_Listed entries:_
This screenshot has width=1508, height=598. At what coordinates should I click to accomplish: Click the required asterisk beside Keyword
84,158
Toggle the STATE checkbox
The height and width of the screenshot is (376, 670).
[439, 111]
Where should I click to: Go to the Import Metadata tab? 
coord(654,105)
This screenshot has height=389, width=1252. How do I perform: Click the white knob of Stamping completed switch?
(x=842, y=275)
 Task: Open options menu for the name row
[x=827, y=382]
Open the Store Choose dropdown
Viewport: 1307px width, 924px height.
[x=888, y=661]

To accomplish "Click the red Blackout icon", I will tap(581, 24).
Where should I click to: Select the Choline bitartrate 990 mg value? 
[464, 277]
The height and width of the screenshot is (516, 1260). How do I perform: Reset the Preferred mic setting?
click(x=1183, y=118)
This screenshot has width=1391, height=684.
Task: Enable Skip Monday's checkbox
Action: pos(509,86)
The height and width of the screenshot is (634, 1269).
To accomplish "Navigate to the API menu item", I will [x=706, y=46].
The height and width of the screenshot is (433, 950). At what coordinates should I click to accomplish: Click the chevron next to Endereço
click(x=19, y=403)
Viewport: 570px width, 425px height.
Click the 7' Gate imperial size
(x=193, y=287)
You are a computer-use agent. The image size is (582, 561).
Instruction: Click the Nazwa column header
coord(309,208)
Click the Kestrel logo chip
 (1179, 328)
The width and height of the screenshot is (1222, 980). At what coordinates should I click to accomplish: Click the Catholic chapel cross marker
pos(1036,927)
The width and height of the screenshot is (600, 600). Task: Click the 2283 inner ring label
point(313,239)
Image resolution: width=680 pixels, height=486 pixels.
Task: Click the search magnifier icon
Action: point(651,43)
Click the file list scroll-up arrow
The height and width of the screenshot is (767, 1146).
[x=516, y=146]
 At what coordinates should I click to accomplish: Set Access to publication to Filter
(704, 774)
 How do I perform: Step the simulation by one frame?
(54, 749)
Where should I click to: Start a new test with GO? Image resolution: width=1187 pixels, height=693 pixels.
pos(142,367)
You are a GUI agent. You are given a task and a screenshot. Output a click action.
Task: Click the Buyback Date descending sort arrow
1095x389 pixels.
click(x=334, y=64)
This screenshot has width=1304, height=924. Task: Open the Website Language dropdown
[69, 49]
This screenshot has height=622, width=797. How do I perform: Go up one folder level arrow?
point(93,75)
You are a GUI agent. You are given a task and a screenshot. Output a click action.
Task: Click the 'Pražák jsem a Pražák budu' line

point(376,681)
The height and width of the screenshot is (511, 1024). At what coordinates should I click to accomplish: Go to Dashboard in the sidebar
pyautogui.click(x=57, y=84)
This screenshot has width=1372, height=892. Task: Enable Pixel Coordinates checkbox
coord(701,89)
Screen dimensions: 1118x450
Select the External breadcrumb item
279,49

_Task directions:_ Reproduce each entry exactly, leaving out nothing.

_Your response:_
This screenshot has width=1508, height=598. At what coordinates should I click to accomplish: Click the required asterisk beside Keyword
84,158
Toggle the STATE checkbox
The height and width of the screenshot is (376, 670).
[439, 111]
Where should I click to: Go to the Import Metadata tab? 
coord(654,105)
This screenshot has height=389, width=1252. How do I perform: Click the white knob of Stamping completed switch?
(x=842, y=275)
 Task: Open options menu for the name row
[x=827, y=382]
Open the Store Choose dropdown
Viewport: 1307px width, 924px height.
[x=888, y=661]

To accomplish "Click the red Blackout icon", I will tap(581, 24).
Where should I click to: Select the Choline bitartrate 990 mg value? 
[464, 277]
The height and width of the screenshot is (516, 1260). How do I perform: Reset the Preferred mic setting?
click(x=1183, y=118)
This screenshot has width=1391, height=684.
Task: Enable Skip Monday's checkbox
Action: pos(509,86)
The height and width of the screenshot is (634, 1269).
To accomplish "Navigate to the API menu item", I will [x=706, y=46].
The height and width of the screenshot is (433, 950). At what coordinates should I click to accomplish: Click the chevron next to Endereço
click(x=19, y=403)
Viewport: 570px width, 425px height.
Click the 7' Gate imperial size
(x=193, y=287)
You are a computer-use agent. The image size is (582, 561).
Instruction: Click the Nazwa column header
coord(309,208)
Click the Kestrel logo chip
 (1179, 328)
The width and height of the screenshot is (1222, 980). At what coordinates should I click to accomplish: Click the Catholic chapel cross marker
pos(1036,927)
The width and height of the screenshot is (600, 600). Task: Click the 2283 inner ring label
point(313,239)
Image resolution: width=680 pixels, height=486 pixels.
Task: Click the search magnifier icon
Action: point(651,43)
Click the file list scroll-up arrow
The height and width of the screenshot is (767, 1146).
[x=516, y=146]
 At what coordinates should I click to accomplish: Set Access to publication to Filter
(704, 774)
 How do I perform: Step the simulation by one frame?
(54, 749)
Where should I click to: Start a new test with GO? Image resolution: width=1187 pixels, height=693 pixels.
pos(142,367)
You are a GUI agent. You are given a task and a screenshot. Output a click action.
Task: Click the Buyback Date descending sort arrow
1095x389 pixels.
click(x=334, y=64)
This screenshot has width=1304, height=924. Task: Open the Website Language dropdown
[69, 49]
This screenshot has height=622, width=797. How do I perform: Go up one folder level arrow?
point(93,75)
You are a GUI agent. You are given a task and a screenshot. Output a click action.
Task: Click the 'Pražák jsem a Pražák budu' line

point(376,681)
The height and width of the screenshot is (511, 1024). At what coordinates should I click to accomplish: Go to Dashboard in the sidebar
pyautogui.click(x=57, y=84)
This screenshot has width=1372, height=892. Task: Enable Pixel Coordinates checkbox
coord(701,89)
Screen dimensions: 1118x450
Select the External breadcrumb item
279,49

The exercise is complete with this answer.